The obvious thing would be to run it with some fully randomized test inputs, and compare against the result of a simple known-good implementation with the same data input. (e.g. written in C or your favourite high-level language, possibly just running on the host CPU, not inside the simulator). A simple implementation running inside your simulator would be good to have as well, or instead if that's easier.
When you compare results, you may need to allow some wiggle room for FP rounding errors if your simple implementation uses a different order of operations. Like a pretty standard thing would be to check that the absolute differences are all within 1e-7 or something, or check relative differences (although relative-error can be large for numbers near zero that resulted from subtraction; catastrophic cancellation is a known problem for FP).
(See also https://randomascii.wordpress.com/2012/02/25/comparing-floating-point-numbers-2012-edition/ and the rest of Bruce's series of FP articles if you're not already aware of these issues.)
Perhaps worth having a reference implementation that computes in double-precision so you have a better idea what the actual correct answers are, when evaluating a computation with rounding errors.
Debugging when data doesn't match the reference:
Test again with very simple input data, like all 0.0
except a 1.0
in one element. That might highlight a wrong array indexing problem. Or all 1.0
, or all -2.0
.
Or some input that should produce a very simple output, for the known algorithm you're trying to implement. e.g. if most outputs are supposed to be 0.0
, seeing which ones aren't, or what value they have, could be a big hint.

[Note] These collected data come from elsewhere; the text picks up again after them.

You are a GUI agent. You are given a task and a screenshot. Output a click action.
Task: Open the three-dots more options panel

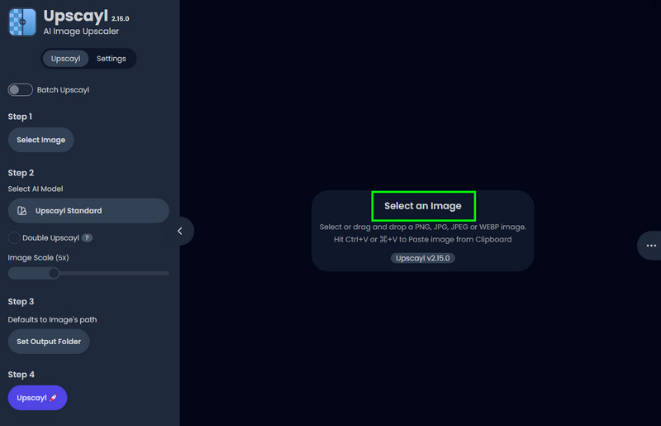pos(651,246)
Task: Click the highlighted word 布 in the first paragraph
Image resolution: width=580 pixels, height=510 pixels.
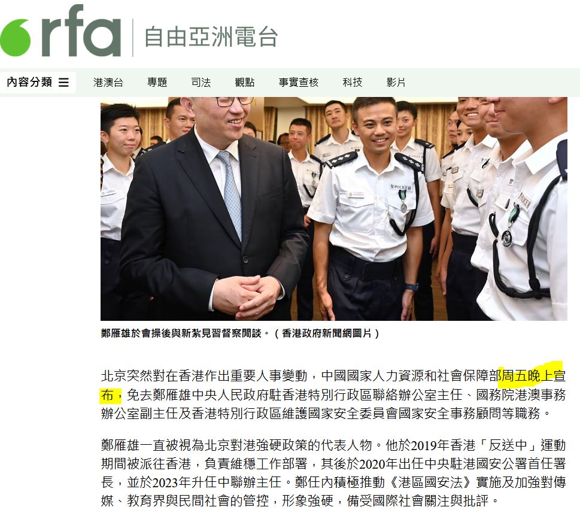Action: click(x=107, y=395)
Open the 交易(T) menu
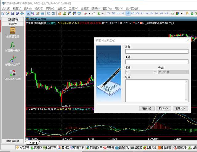 click(x=85, y=9)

Also note that most real-world CPUs have some kind of instruction cache, so it's usually worth a tiny bit of loop overhead (large unrolled loop) to recycle a loop body that fits in cache, instead of fully unrolling / peeling a loop into a huge block of straight-line code. (Like 90k instructions sounds like too much). But if there really isn't any simple repetition that can be amortized via unrolling, it's worth considering this.